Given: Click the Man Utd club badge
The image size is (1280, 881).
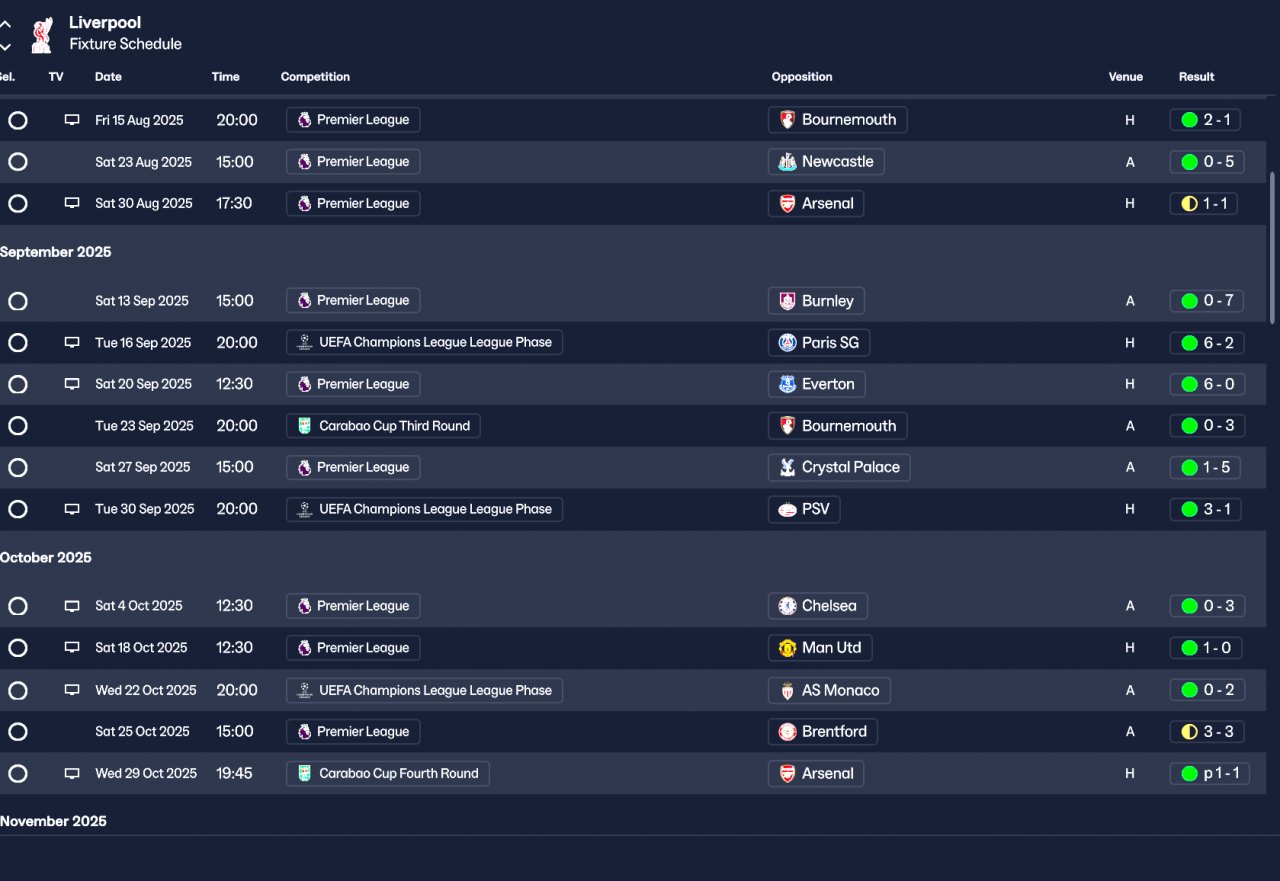Looking at the screenshot, I should tap(788, 648).
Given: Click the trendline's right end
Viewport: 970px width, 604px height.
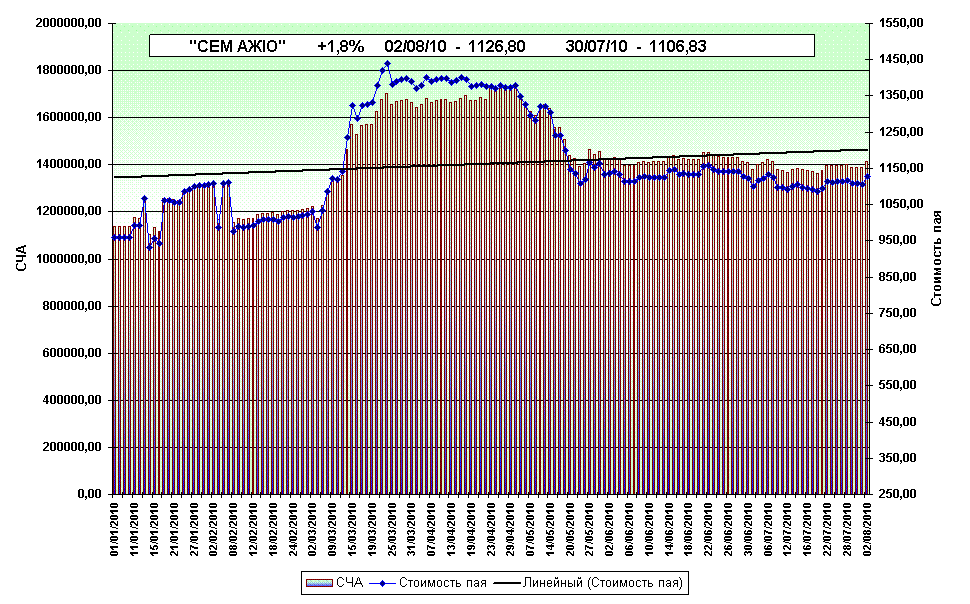Looking at the screenshot, I should 866,150.
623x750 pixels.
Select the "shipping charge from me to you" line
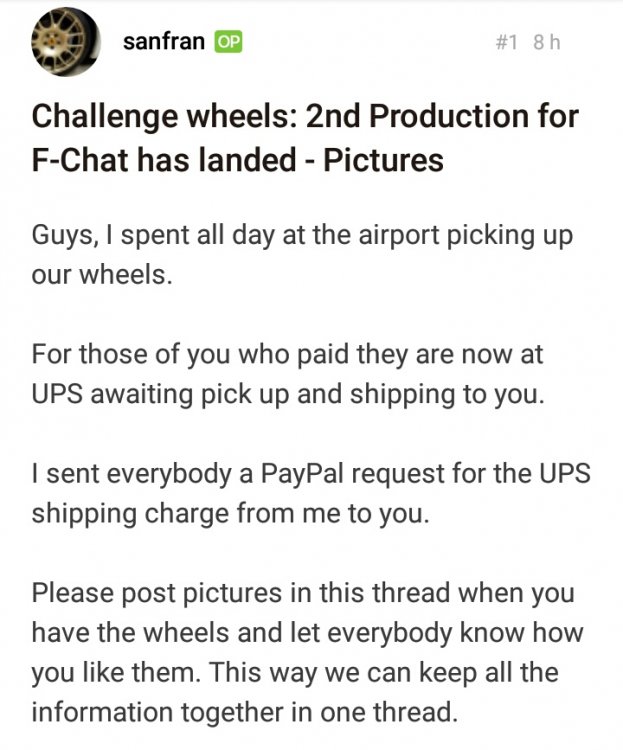pos(230,514)
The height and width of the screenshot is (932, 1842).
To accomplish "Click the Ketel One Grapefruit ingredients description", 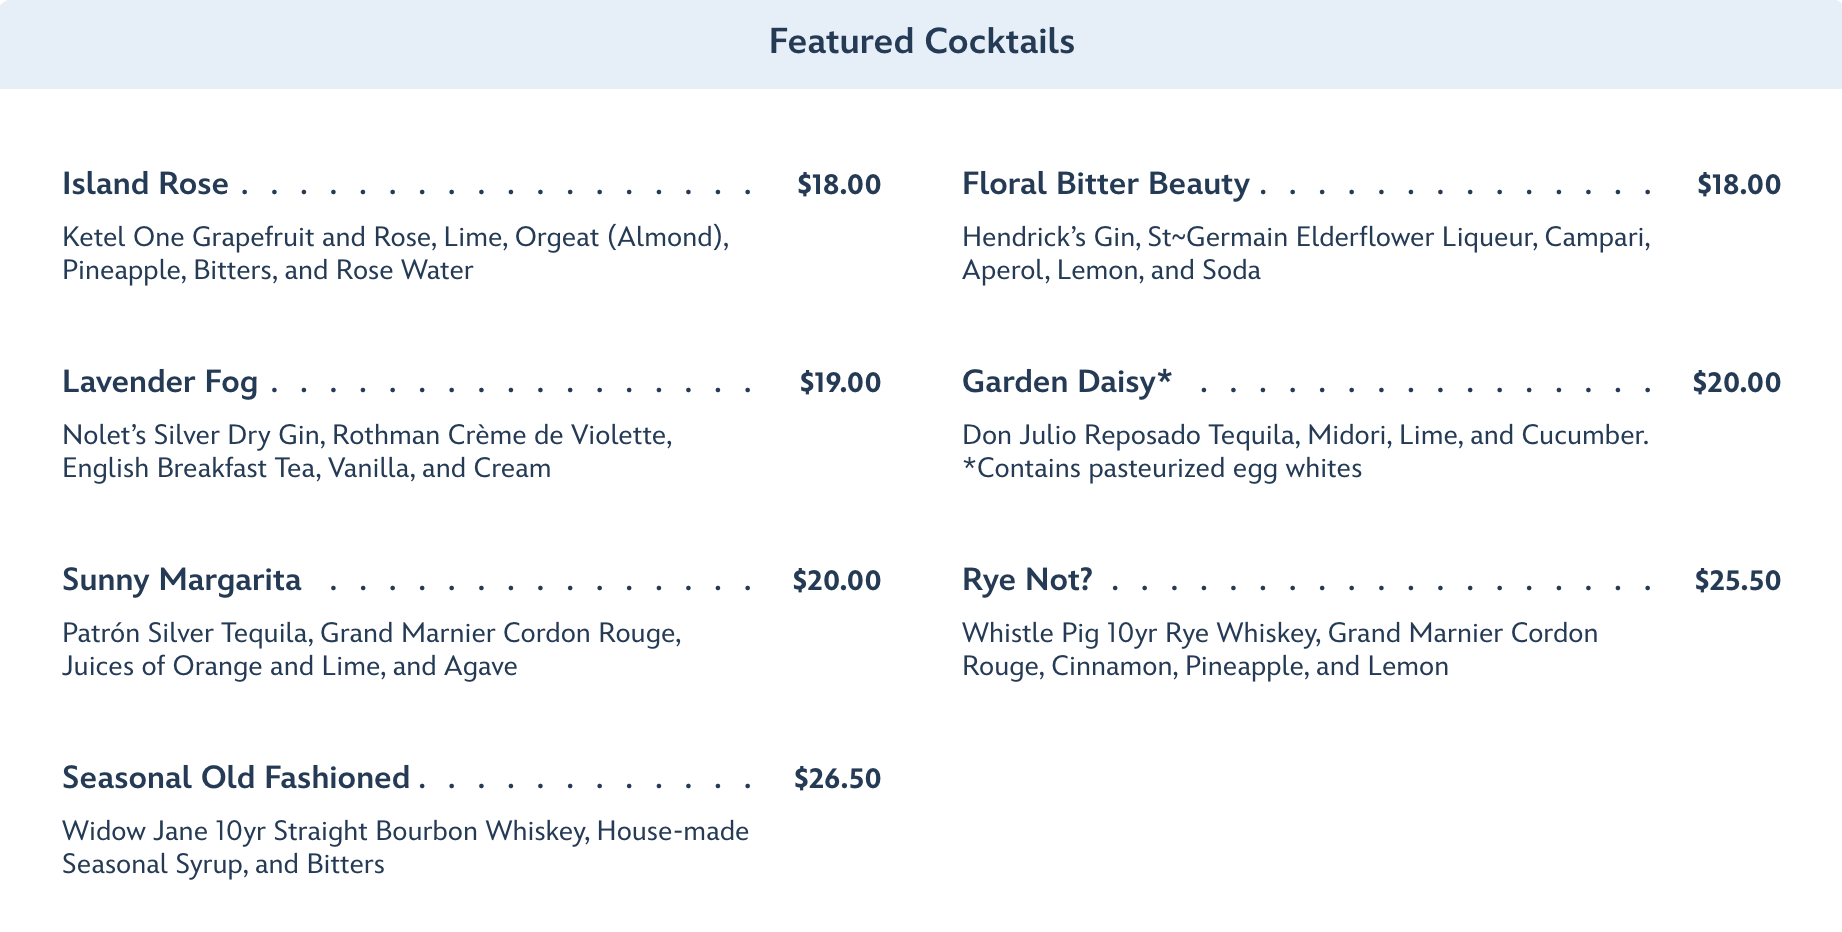I will (395, 254).
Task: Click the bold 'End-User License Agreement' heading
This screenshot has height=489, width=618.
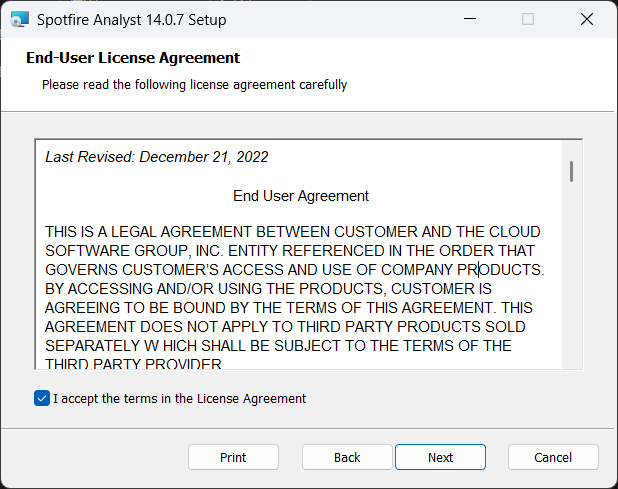Action: click(133, 58)
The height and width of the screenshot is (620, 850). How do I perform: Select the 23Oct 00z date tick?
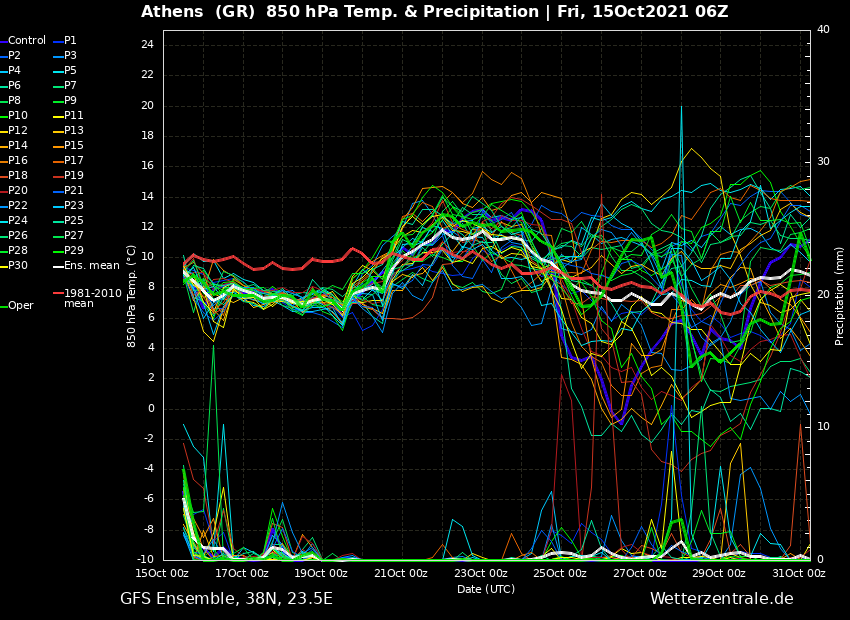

....

Exercise aim –
Go through the entries. Report every line that contains the word "Given".

Result of this task –
Given: Click the Man Utd club badge
Given: Click the trendline's right end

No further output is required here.